DATA TO PROCESS.
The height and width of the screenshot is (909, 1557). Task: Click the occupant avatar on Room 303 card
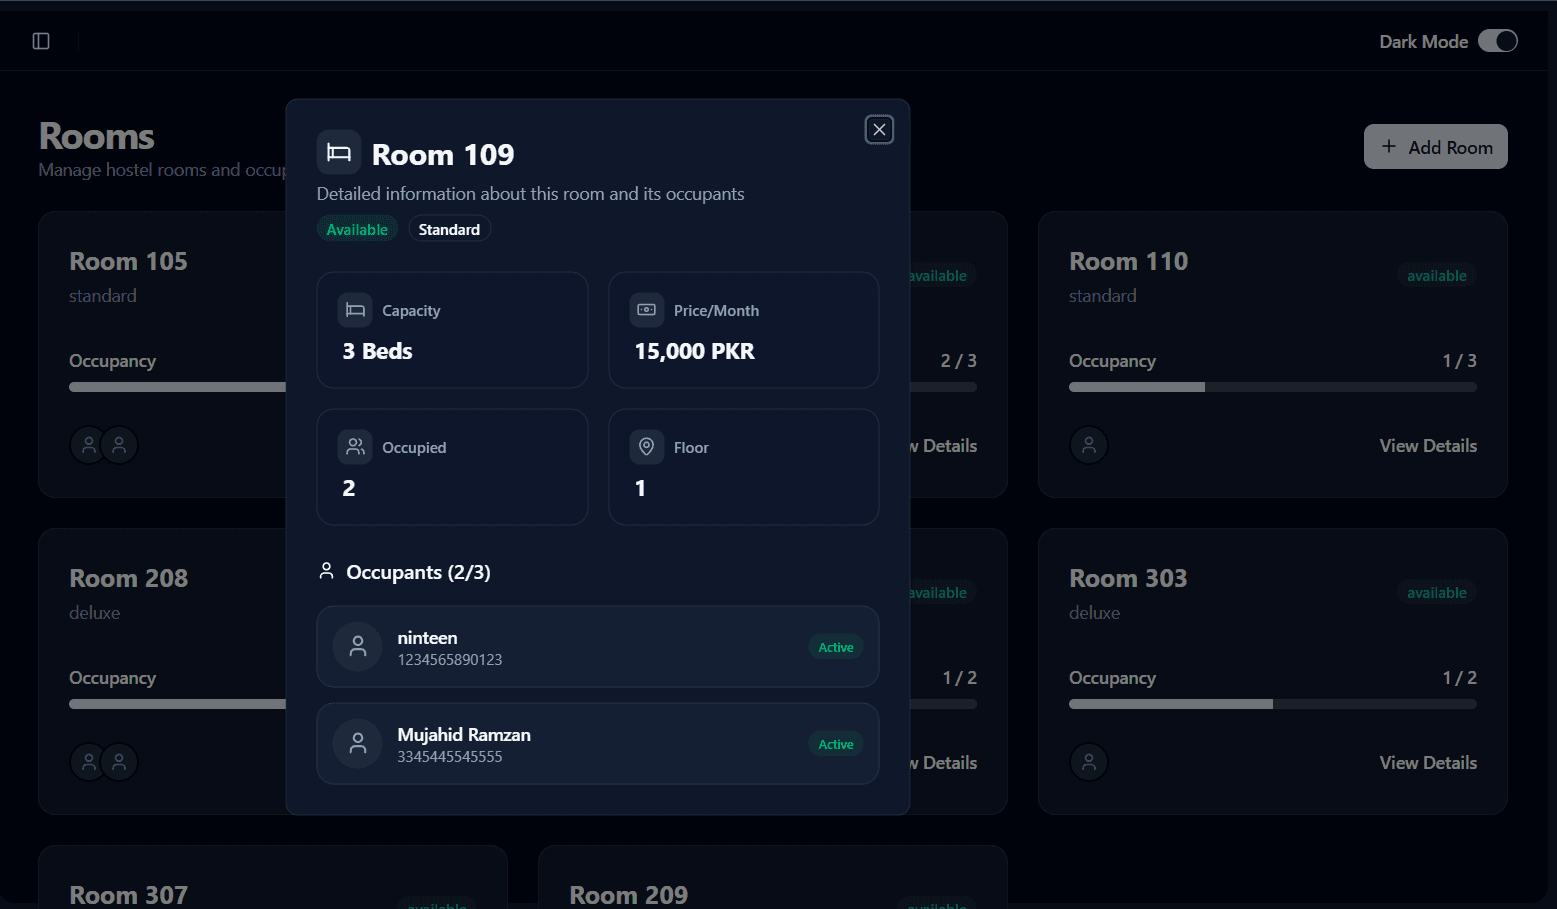pos(1089,762)
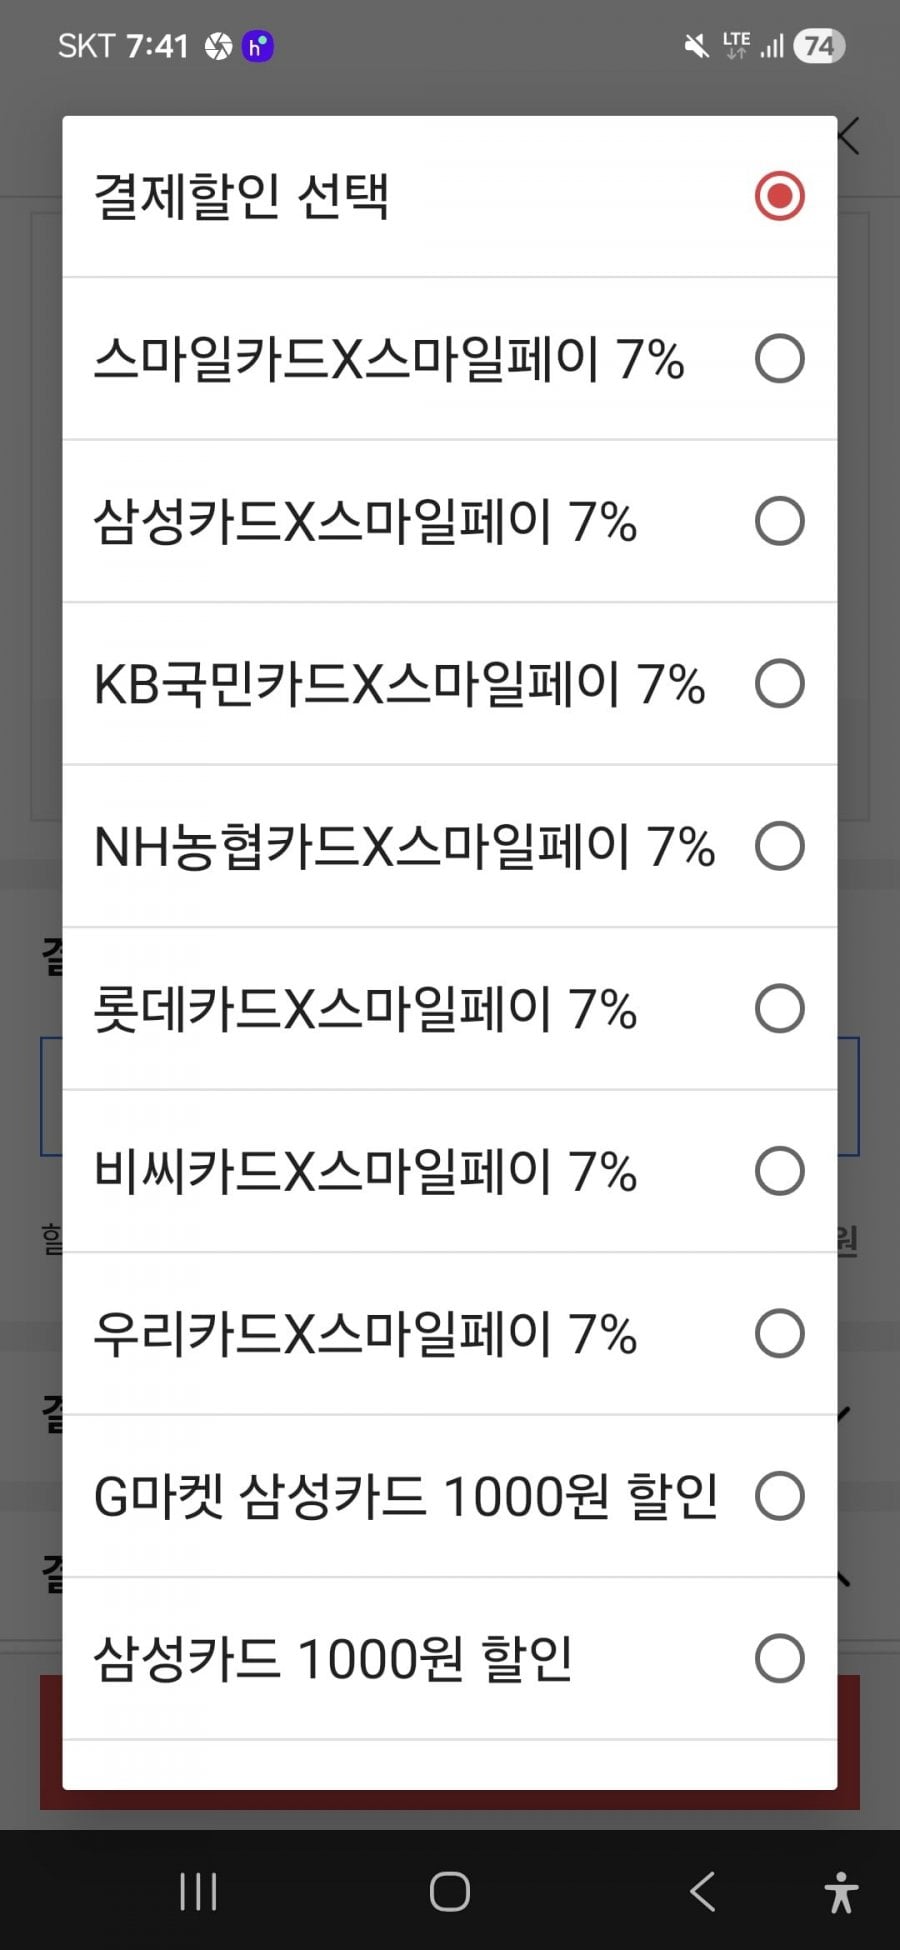Viewport: 900px width, 1950px height.
Task: Tap the Android back arrow icon
Action: (702, 1892)
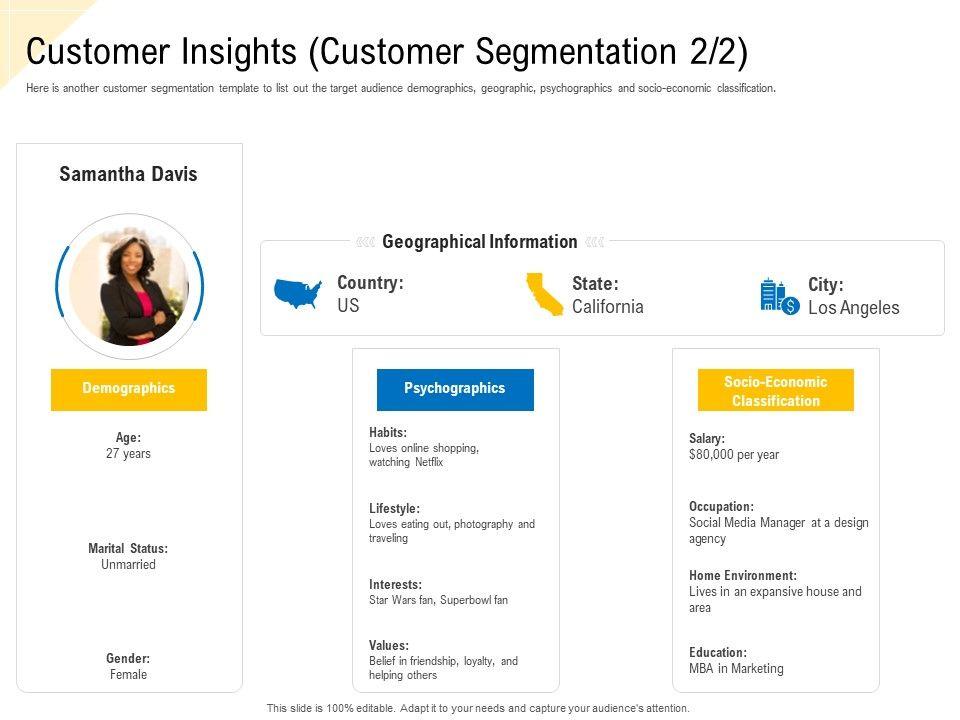Screen dimensions: 960x720
Task: Click the left chevron arrows beside Geographical Information
Action: [365, 242]
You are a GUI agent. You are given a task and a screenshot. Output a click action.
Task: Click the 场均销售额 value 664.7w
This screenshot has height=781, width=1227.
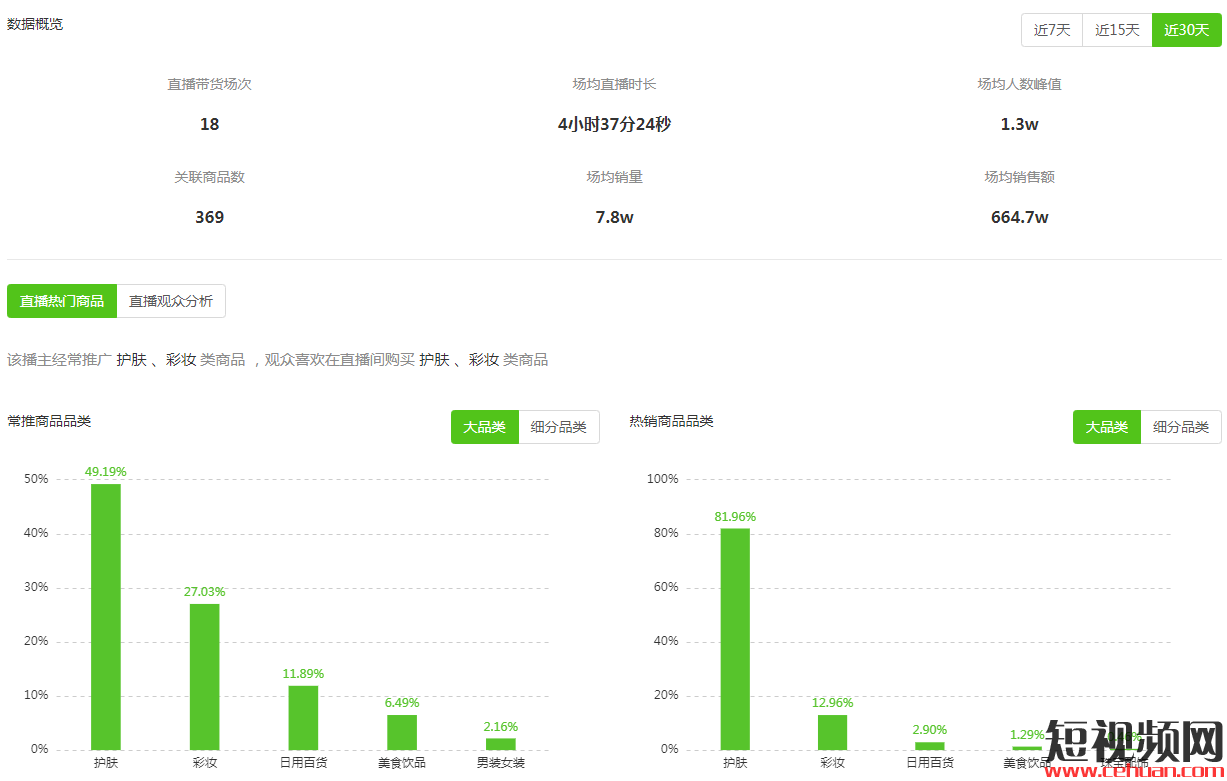(1019, 217)
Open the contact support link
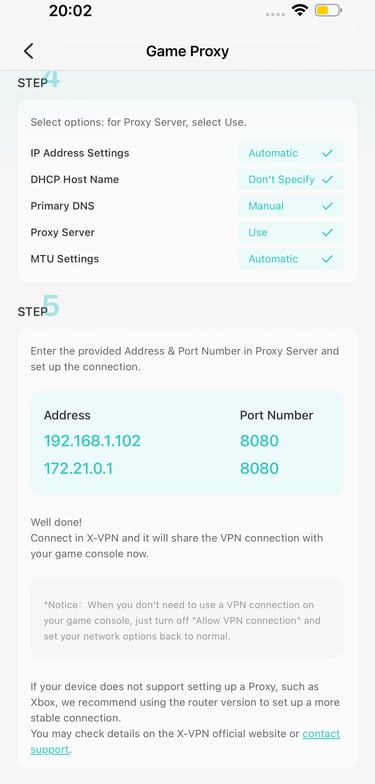 tap(185, 742)
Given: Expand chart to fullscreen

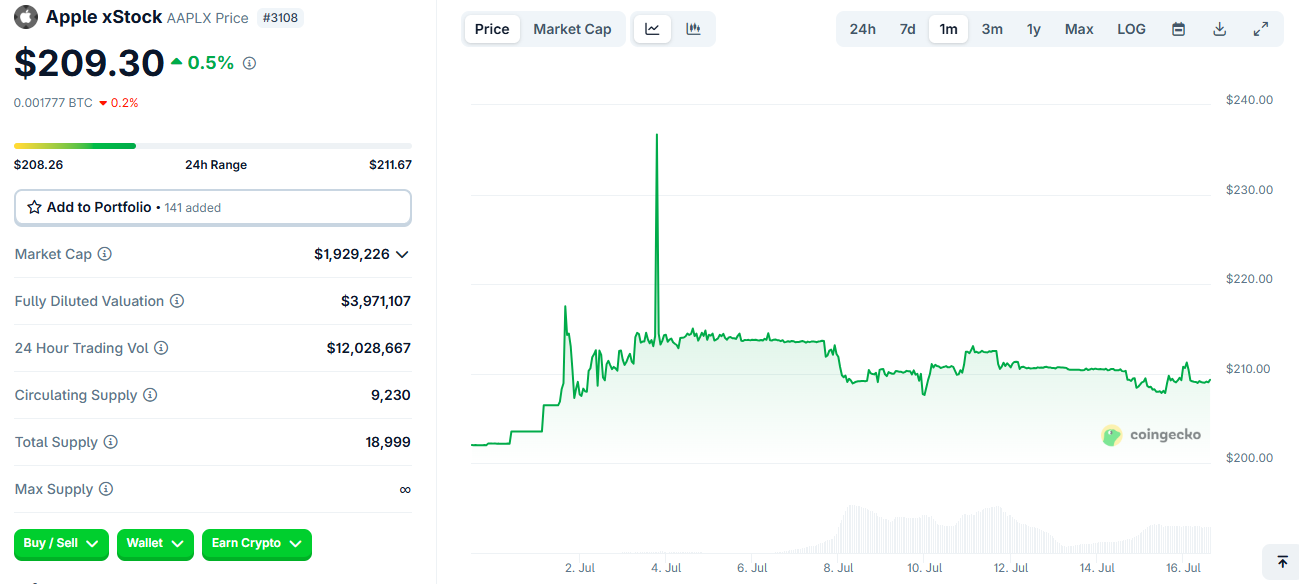Looking at the screenshot, I should [1260, 29].
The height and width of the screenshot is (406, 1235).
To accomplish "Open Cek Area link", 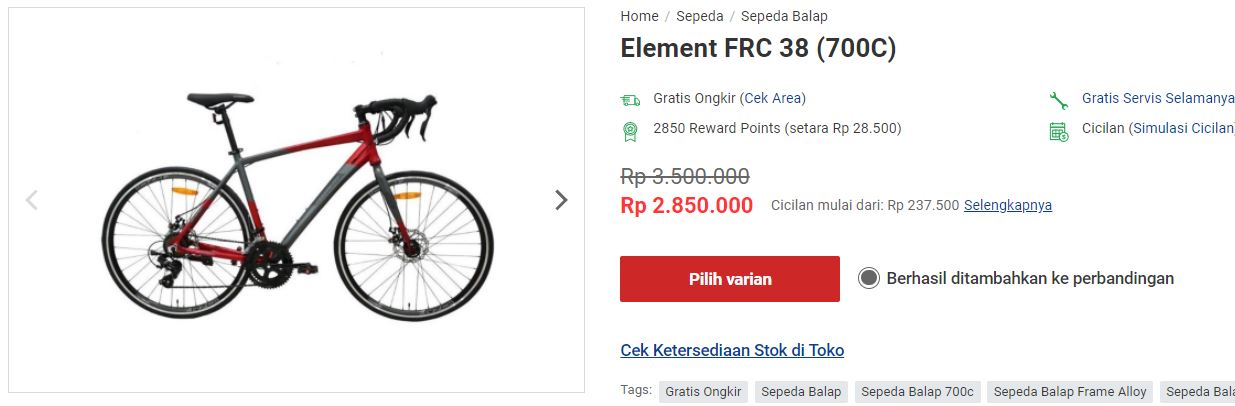I will click(773, 98).
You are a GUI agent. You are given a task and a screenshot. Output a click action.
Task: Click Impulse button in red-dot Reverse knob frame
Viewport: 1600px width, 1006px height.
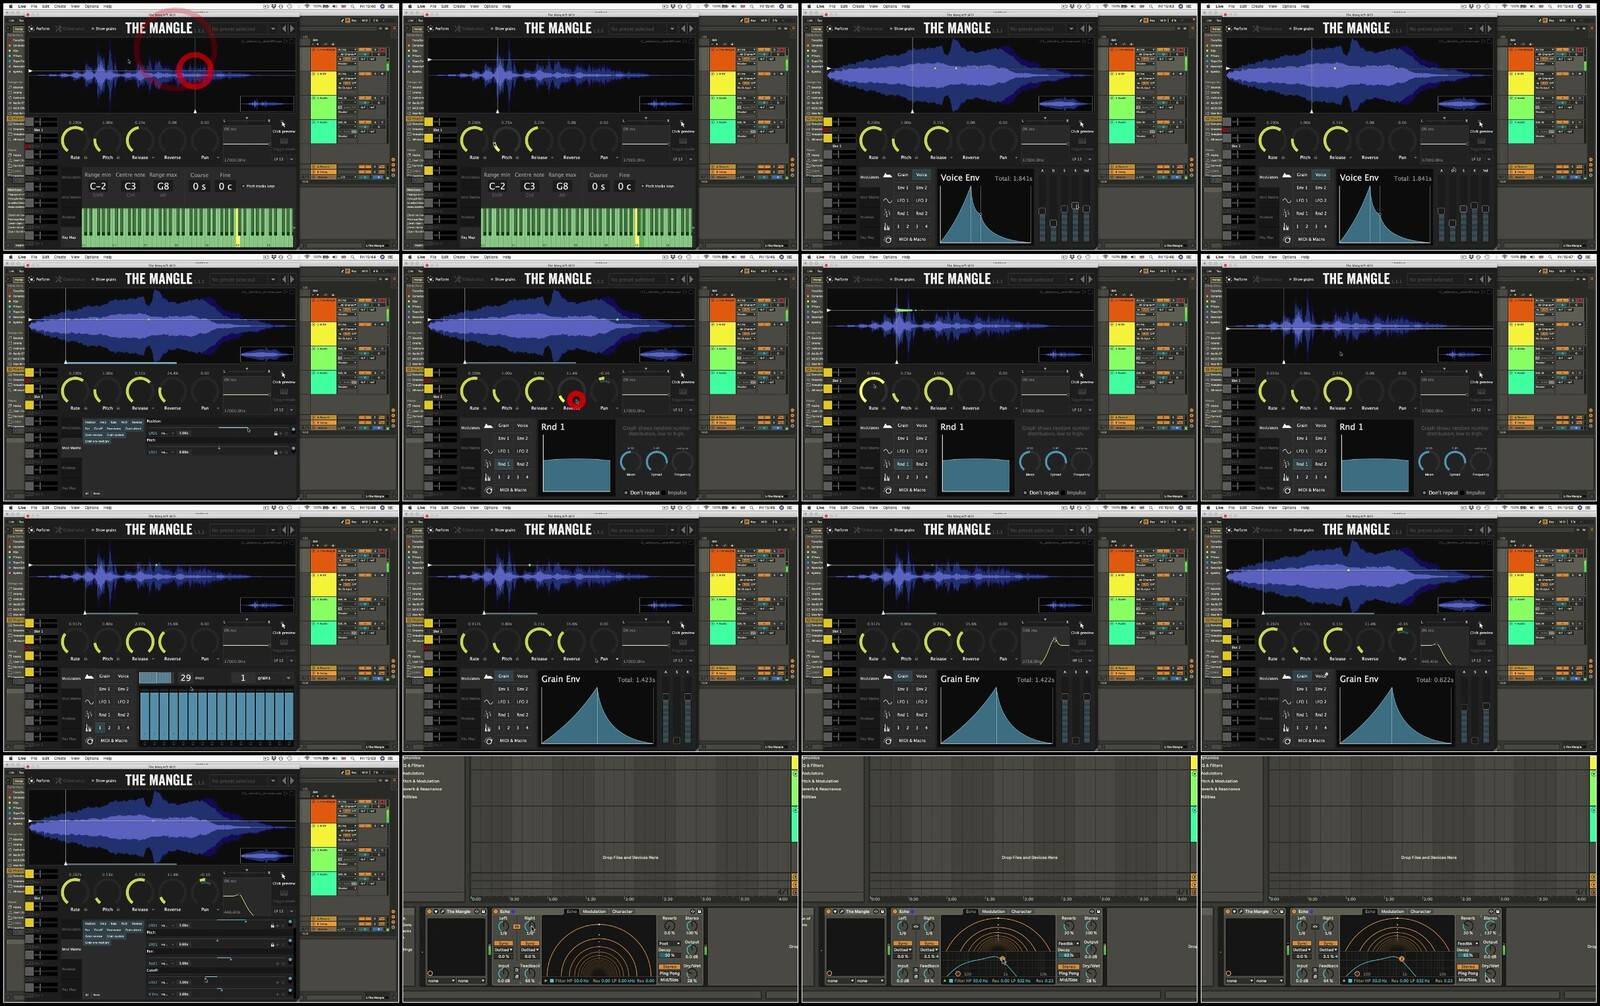pos(677,493)
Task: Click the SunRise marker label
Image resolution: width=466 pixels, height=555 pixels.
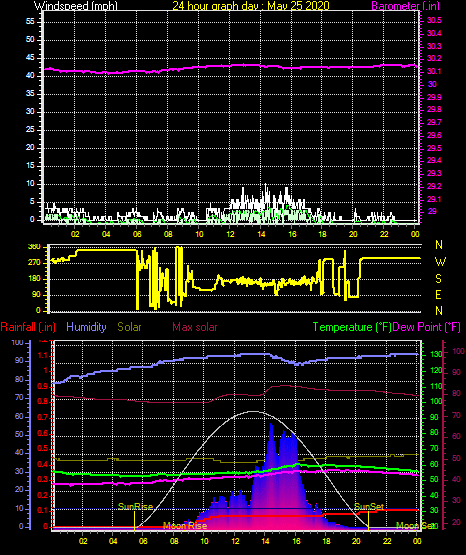Action: [135, 507]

AIM OF THE EXERCISE. Return exactly the lines starting at the line with "Task: Click the SunRise marker label" and ending at the last line of the listing, both ends included; pictures are to be left out.

WRITTEN ANSWER.
Task: Click the SunRise marker label
Image resolution: width=466 pixels, height=555 pixels.
Action: [135, 507]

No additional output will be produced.